__TASK OBJECTIVE__.
Your task is to transcribe the entries below exactly, beginning with the line containing "Die Uffizien entdecken (1155, 32)" and ending with the final line, and to add nothing else.

__DATA FOR REVIEW__.
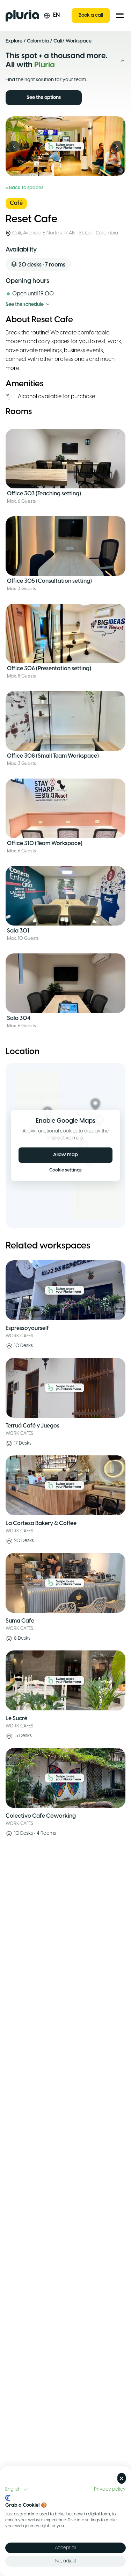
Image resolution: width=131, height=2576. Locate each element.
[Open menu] (119, 15)
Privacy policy (110, 2489)
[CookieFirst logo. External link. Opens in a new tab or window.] (7, 2498)
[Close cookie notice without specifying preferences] (121, 2478)
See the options (44, 97)
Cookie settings (65, 1170)
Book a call (91, 15)
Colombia (38, 41)
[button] (16, 2489)
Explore (14, 41)
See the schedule (25, 304)
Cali (57, 41)
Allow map (65, 1155)
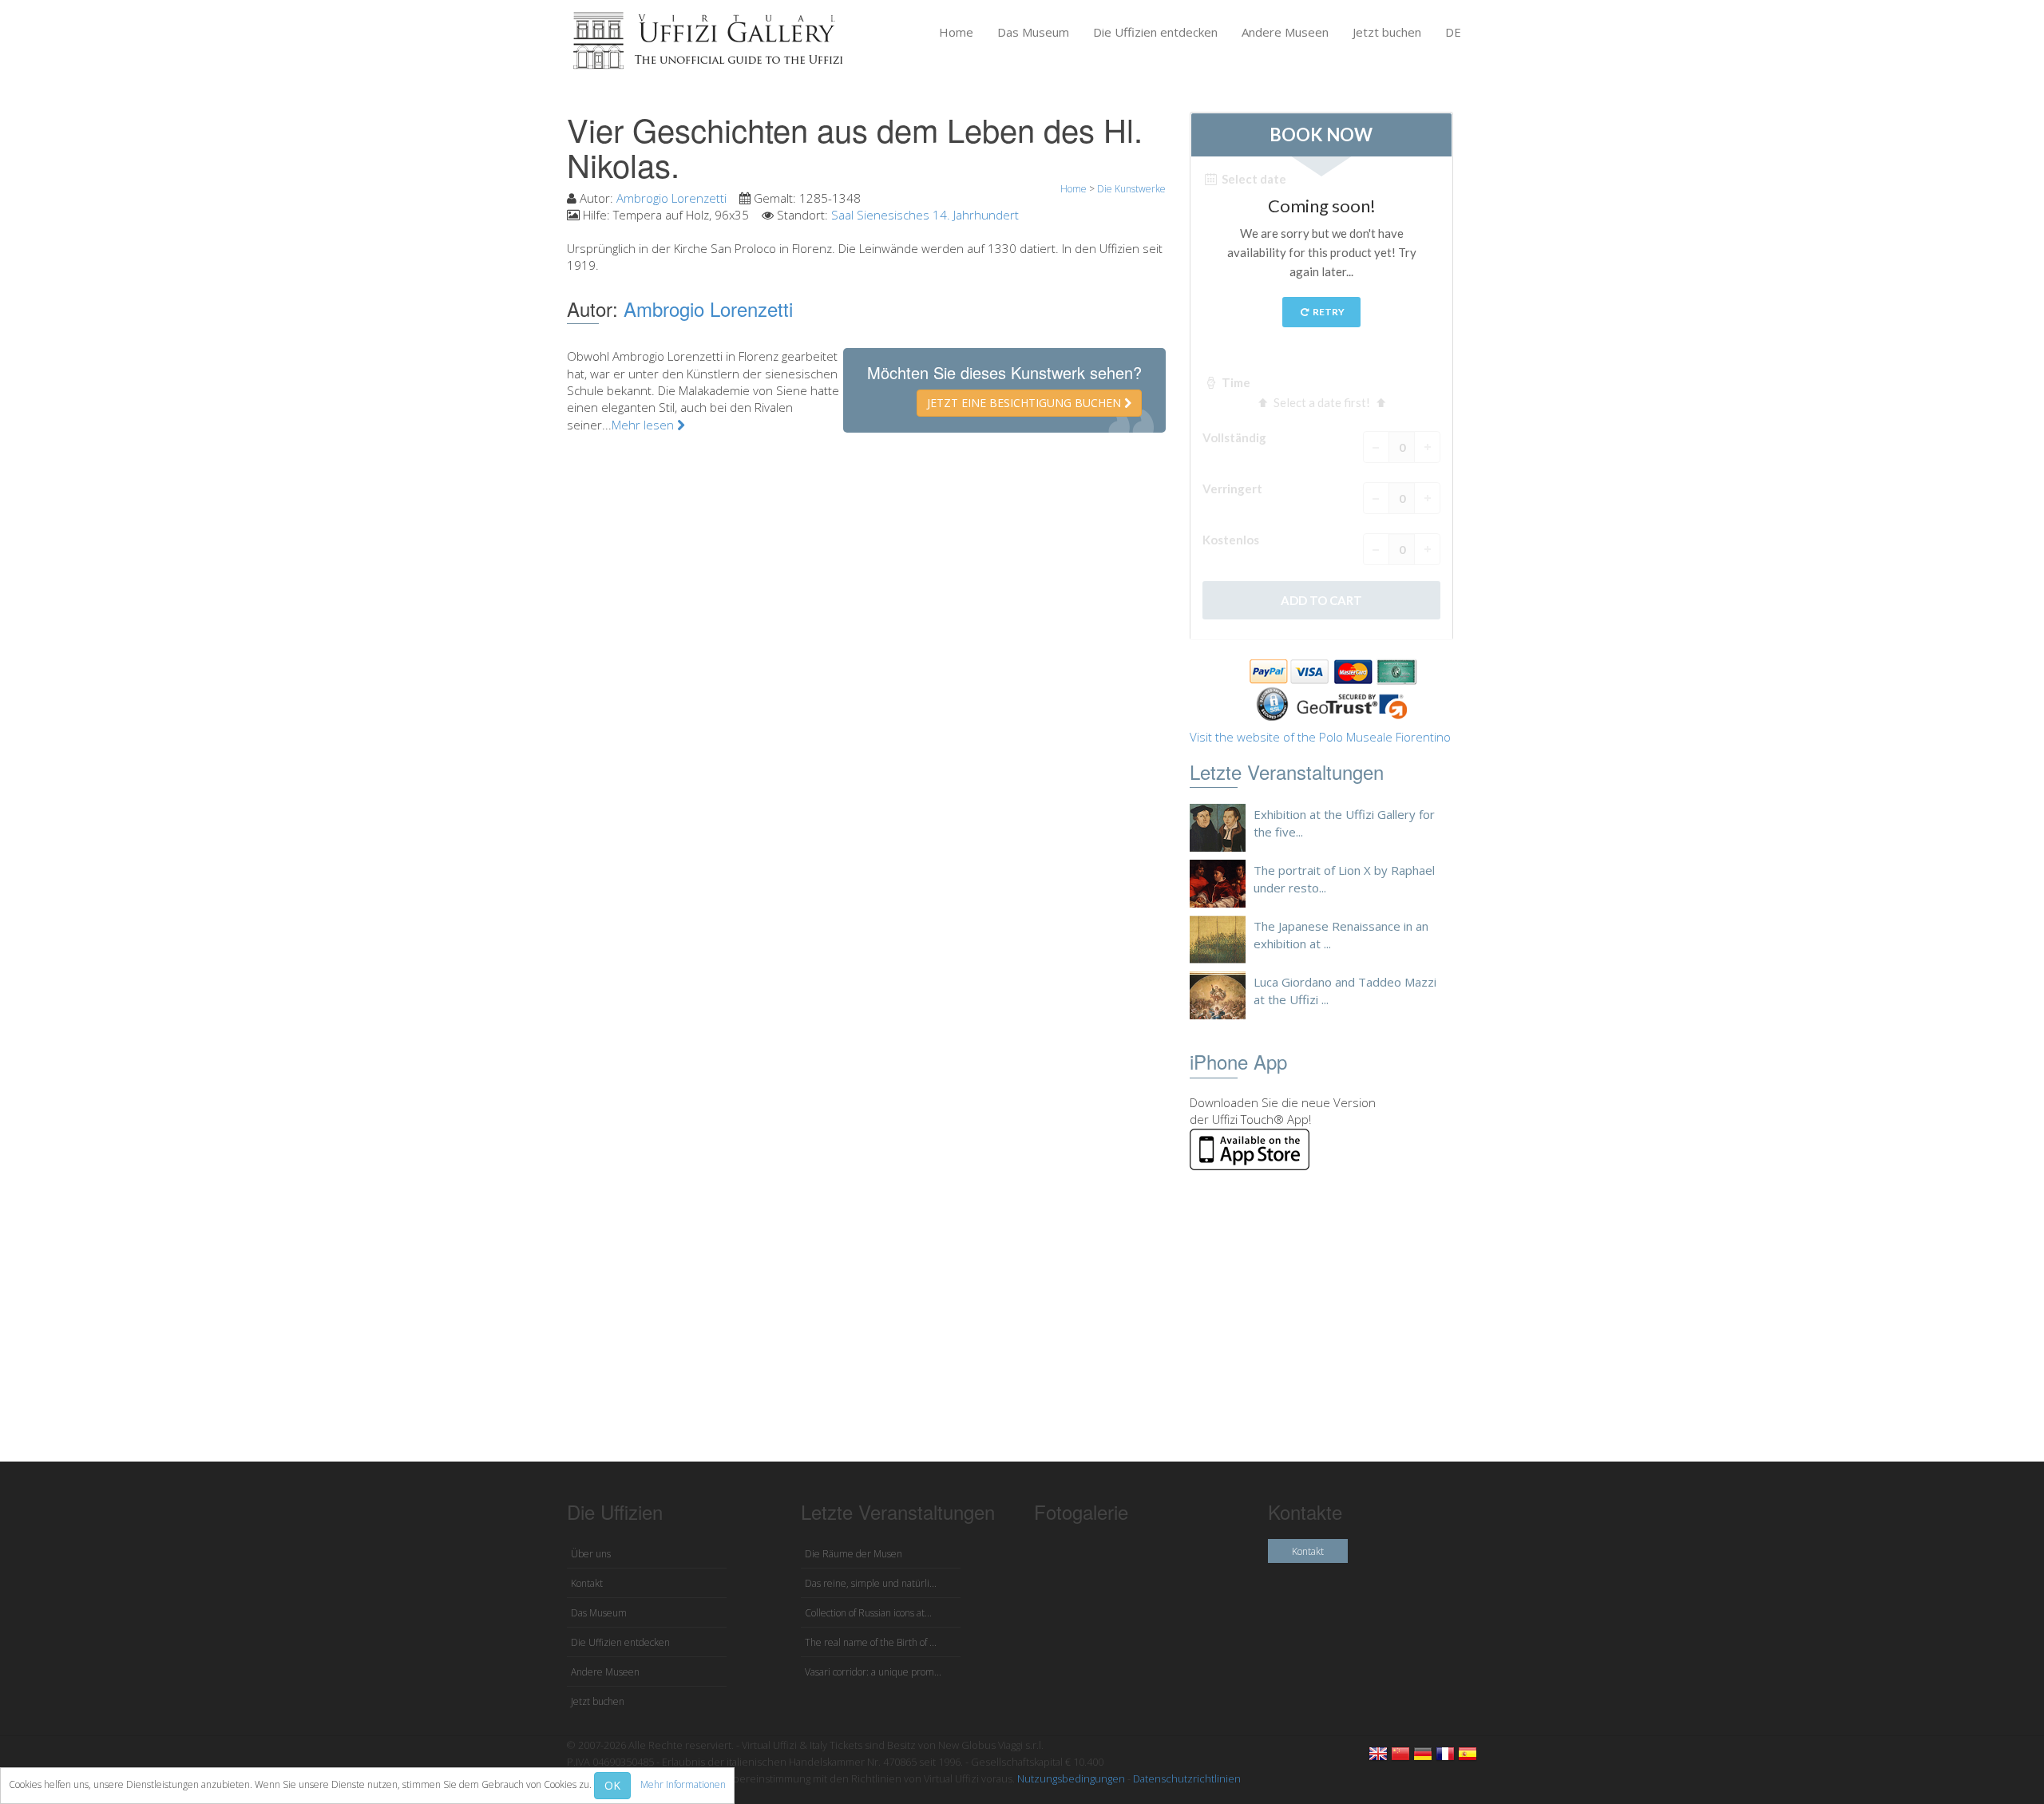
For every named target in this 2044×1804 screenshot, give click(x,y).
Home (956, 32)
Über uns (591, 1554)
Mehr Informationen (683, 1784)
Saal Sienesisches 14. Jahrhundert (925, 215)
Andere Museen (1285, 32)
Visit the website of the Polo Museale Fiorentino (1320, 737)
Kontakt (587, 1583)
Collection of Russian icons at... (868, 1613)
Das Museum (1033, 32)
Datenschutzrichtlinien (1187, 1778)
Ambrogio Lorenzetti (671, 198)
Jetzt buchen (1387, 32)
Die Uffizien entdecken (1155, 32)
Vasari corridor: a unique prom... (873, 1672)
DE (1453, 32)
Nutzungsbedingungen (1071, 1778)
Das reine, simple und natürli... (871, 1583)
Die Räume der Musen (853, 1554)
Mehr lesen (644, 425)
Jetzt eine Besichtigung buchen (1025, 402)
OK (612, 1785)
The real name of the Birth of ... (871, 1642)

__EXPECTED ANSWER__.
Die Uffizien entdecken (1155, 32)
Vasari corridor: a unique prom... (873, 1672)
DE (1453, 32)
Nutzungsbedingungen (1071, 1778)
Das reine, simple und natürli... (871, 1583)
Die Räume der Musen (853, 1554)
Mehr lesen (644, 425)
Jetzt eine Besichtigung buchen (1025, 402)
OK (612, 1785)
The real name of the Birth of ... (871, 1642)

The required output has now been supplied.